對方現在這么做,肯定是背后隱藏著更大的動作。
阿克麥瑟第一時間收攏了防線,并將主力右移。
阿克麥瑟第一時間并沒有想到永夜軍領想棄城逃跑,畢竟兄弟港的戰略位置在這里擺著。
金斯利家族一旦拿下兄弟港,便意味著絕望沼澤的這場爭奪戰畫上了句號,對于這里,不堅守到最后一刻,絕對不能放棄的,除非永夜軍領是一群戰術無能的蠢貨。

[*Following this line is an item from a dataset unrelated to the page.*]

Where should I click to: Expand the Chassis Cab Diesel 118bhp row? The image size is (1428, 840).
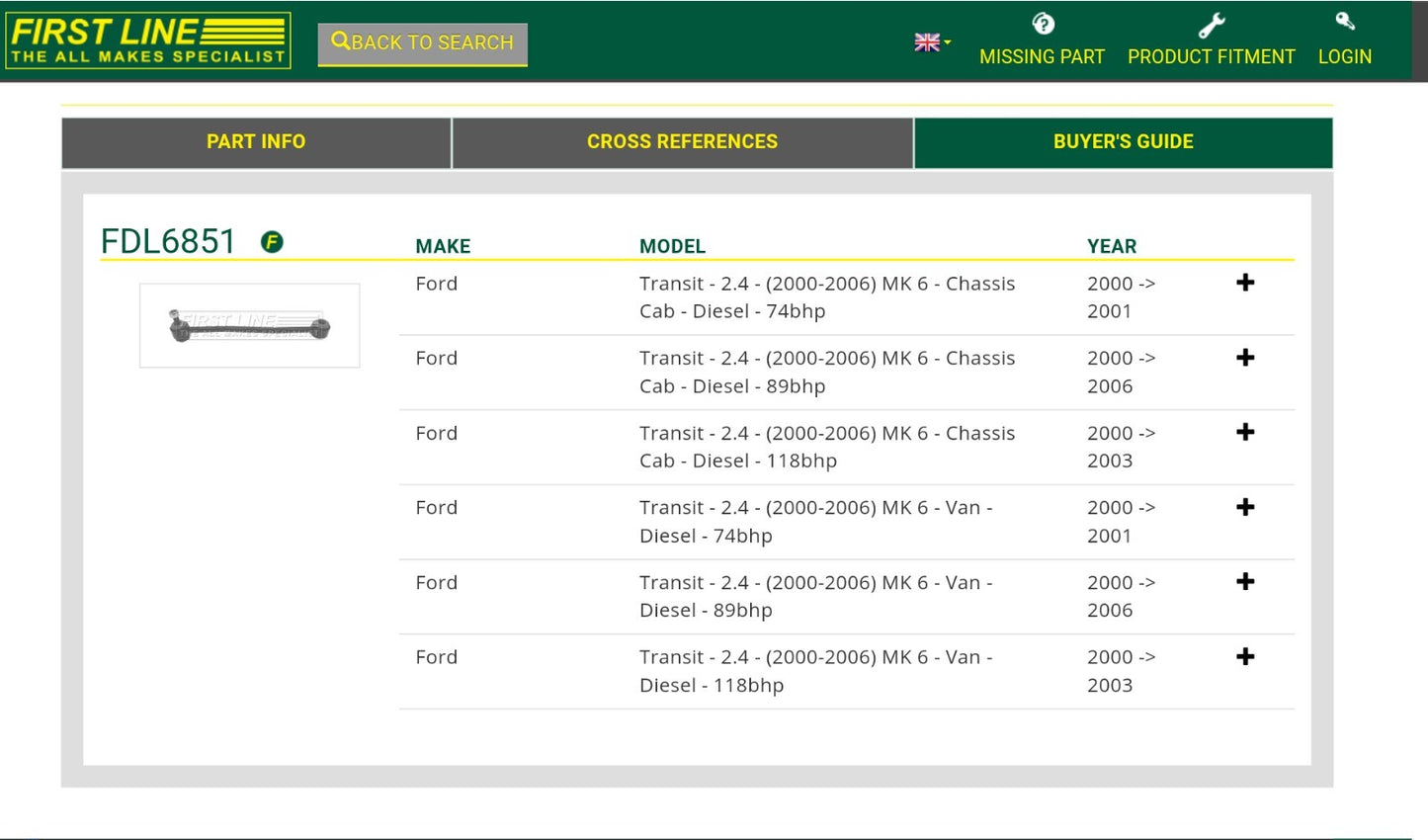tap(1245, 432)
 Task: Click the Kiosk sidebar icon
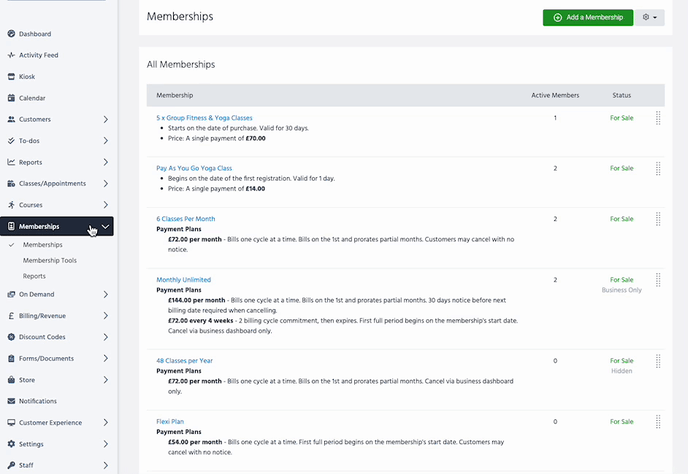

從先前的一系列交手來看,永夜軍領的高層們不僅不是蠢貨,而是精明的可怕。
所以,阿克麥瑟完全是站在聰明人角度去思考永夜軍領的所作所為。
對方這是掩人耳目,想從巴涑河上面,繞道自己身后,打自己的突襲。
現在雖然天寒地凍,但是有多瑙河和巴涑河都處于上游,水流頗為湍急,同樣有些冰凍,卻沒有那么厲害,永夜軍領的樓船還是能在上面穿行的。
一旦繞道他們身后,若是沒有防備的情況下,絕對能狠狠的捅他們一刀。
不過等到阿克麥瑟將軍隊收攏回來的時候,又感覺不對勁了。
永夜軍領在兄弟港城墻上,制造出了戰爭迷霧不假,但是巴涑河上沒有啊,樓船又不是小目標,尤其是大規模運兵的情況下,一上一下,足夠金斯利家族完成調兵,到時候可就變成他們堵灘戰術了,攻防易手,究竟能取得怎樣的戰果,就很難說了。
對方究竟在打什么主意?
這一下反輪到阿克麥瑟有點摸不著頭腦了,一邊留下一部分精銳,在河道沿岸布防,防止永夜軍領狗急了跳墻,從這里捅金斯利家族一刀。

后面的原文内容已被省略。